SET TASK 1
Transcribe the rows that follow the excerpt on CONFIG_SLUB_DEBUG exactly, and leave the pictures out of your answer.

-------- DOCUMENT SEGMENT --------

CONFIG_SLUB_DEBUG is set by default on almost all builds. The only case
where CONFIG_SLUB_DEBUG is switched off is when we absolutely need to use
the minimum amount of memory (embedded or some such thing).

> The right solution is to make slabs_node() work even for
> !CONFIG_SLUB_DEBUG. The commit 0f389ec63077 ("slub: No need for per node
> slab counters if !SLUB_DEBUG") had put the per node slab counter under
> CONFIG_SLUB_DEBUG because it was only read through sysfs API and the
> sysfs API was disabled on !CONFIG_SLUB_DEBUG. However the users of the
> per node slab counter assumed that it will work in the absence of
> CONFIG_SLUB_DEBUG. So, make the counter work for !CONFIG_SLUB_DEBUG.

Please do not do this. Find a way to avoid these checks. The
objective of a !CONFIG_SLUB_DEBUG configuration is to not compile in
debuggin checks etc etc in order to reduce the code/data footprint to the
minimum necessary while sacrificing debuggability etc etc.

Maybe make it impossible to disable CONFIG_SLUB_DEBUG if CGROUPs are in
use?

-------- PROVIDED DATA --------

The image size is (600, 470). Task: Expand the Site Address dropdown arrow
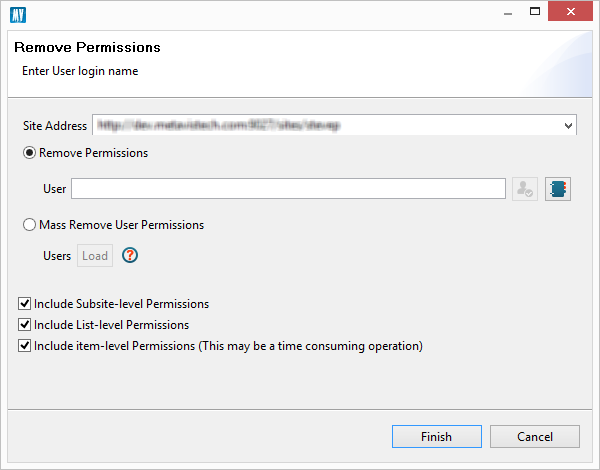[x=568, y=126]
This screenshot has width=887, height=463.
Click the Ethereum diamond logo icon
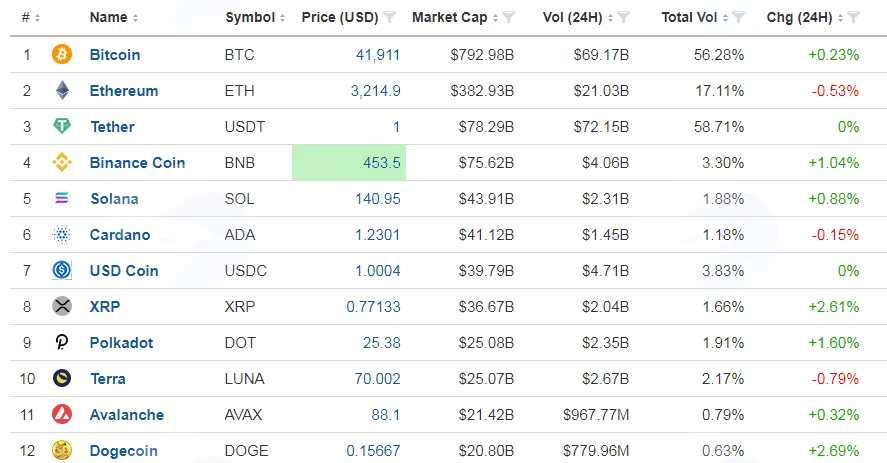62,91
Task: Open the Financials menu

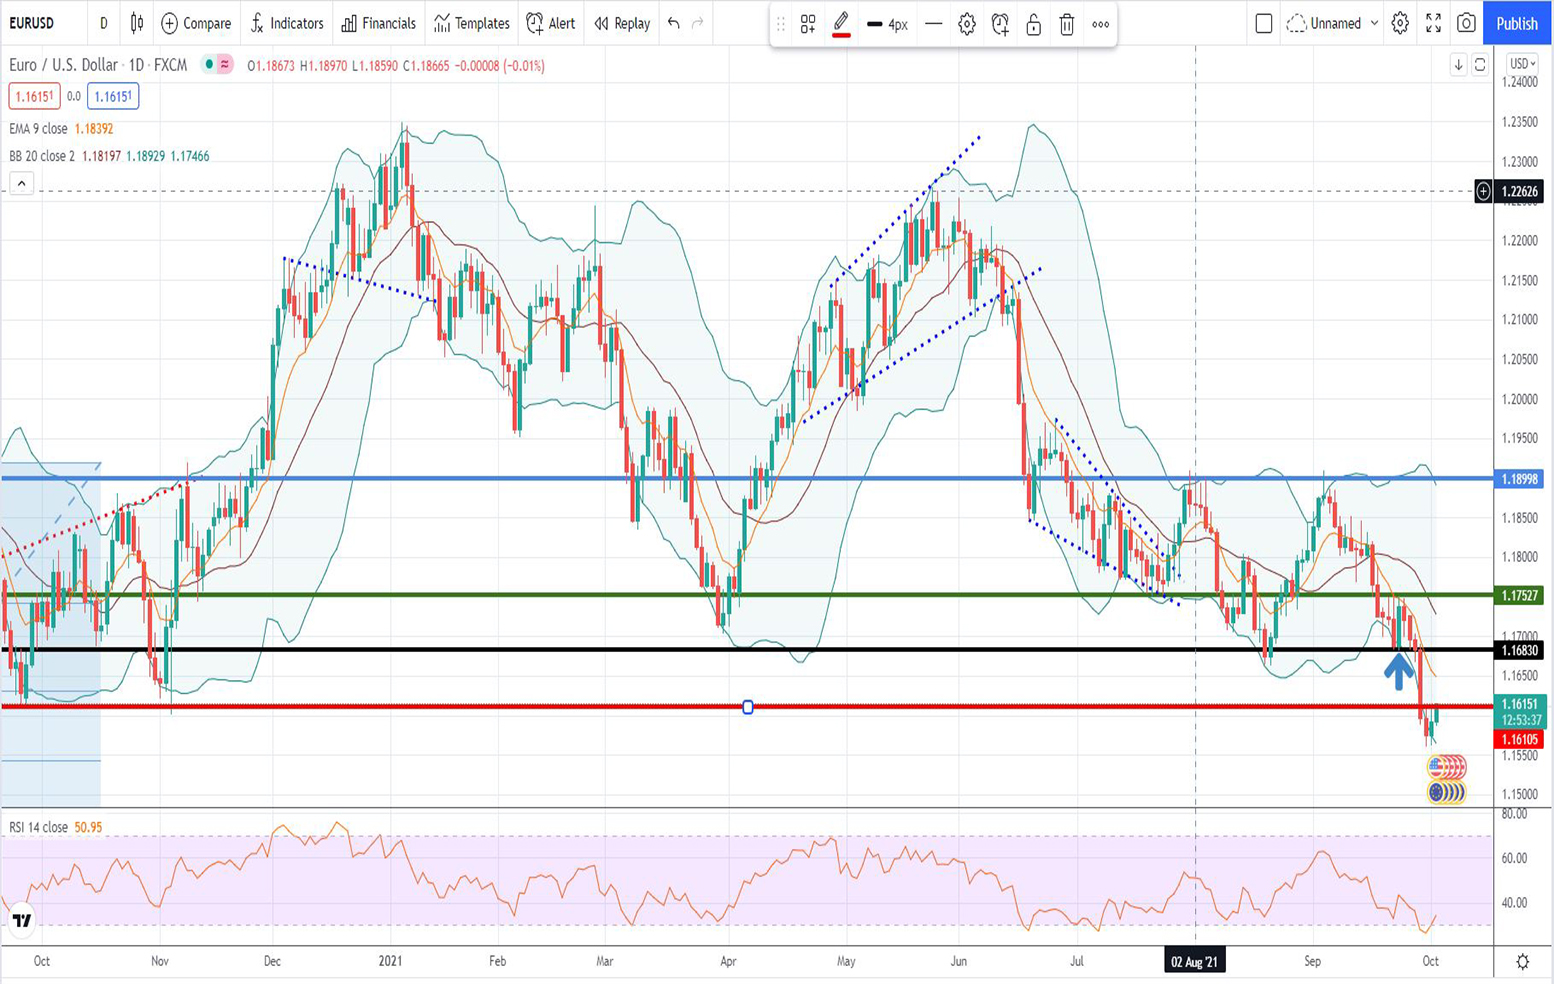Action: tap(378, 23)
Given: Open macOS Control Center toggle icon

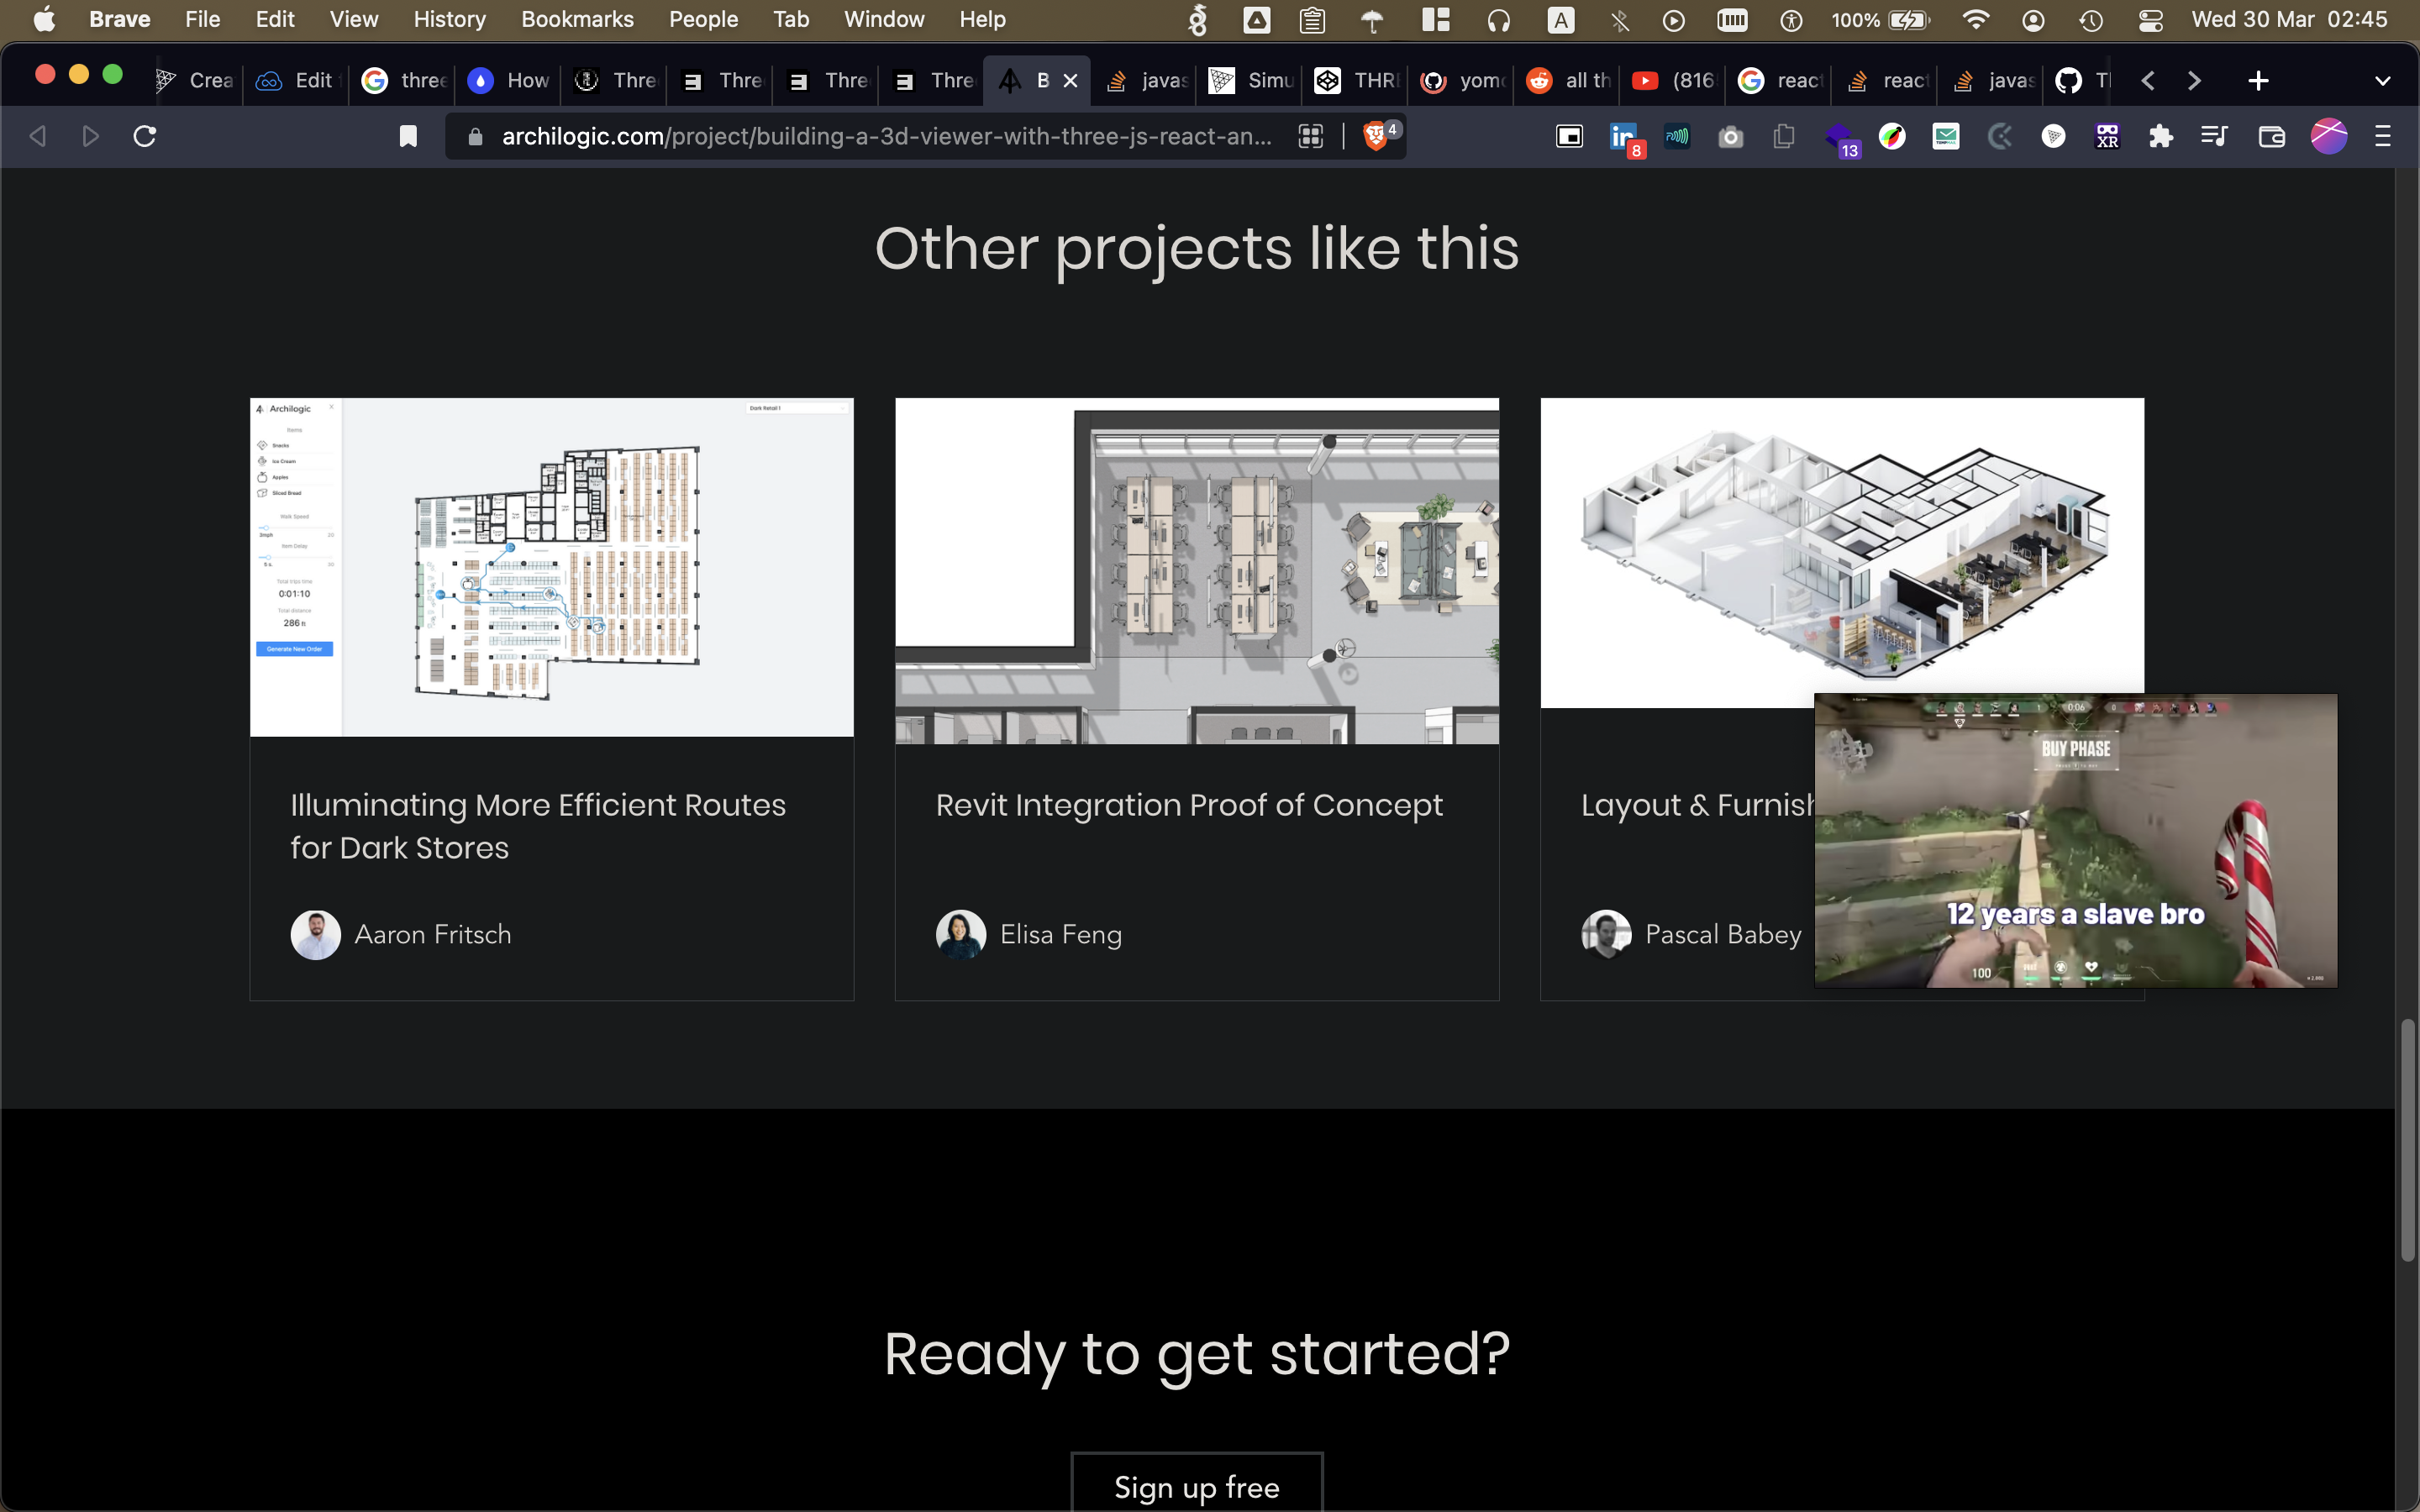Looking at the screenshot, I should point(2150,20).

--------

SET TASK 2
Condense the paragraph of the excerpt on CONFIG_SLUB_DEBUG that begins "Please do not do this." into a short bulleted list that keeps its main points.

CORRECT ANSWER 1
The image size is (600, 470). Task: Expand the Site Address dropdown arrow
[x=568, y=126]
This screenshot has width=887, height=463.
Click the Ethereum diamond logo icon
62,91
Task: Open the Financials menu

Action: tap(378, 23)
Given: Open macOS Control Center toggle icon

Looking at the screenshot, I should point(2150,20).

CORRECT ANSWER 2
- The proposed change is rejected, and a way to avoid these checks is requested instead.
- A !CONFIG_SLUB_DEBUG configuration is meant to leave debugging checks out of what gets compiled in.
- The goal is to cut the code and data footprint to the minimum necessary, giving up debuggability.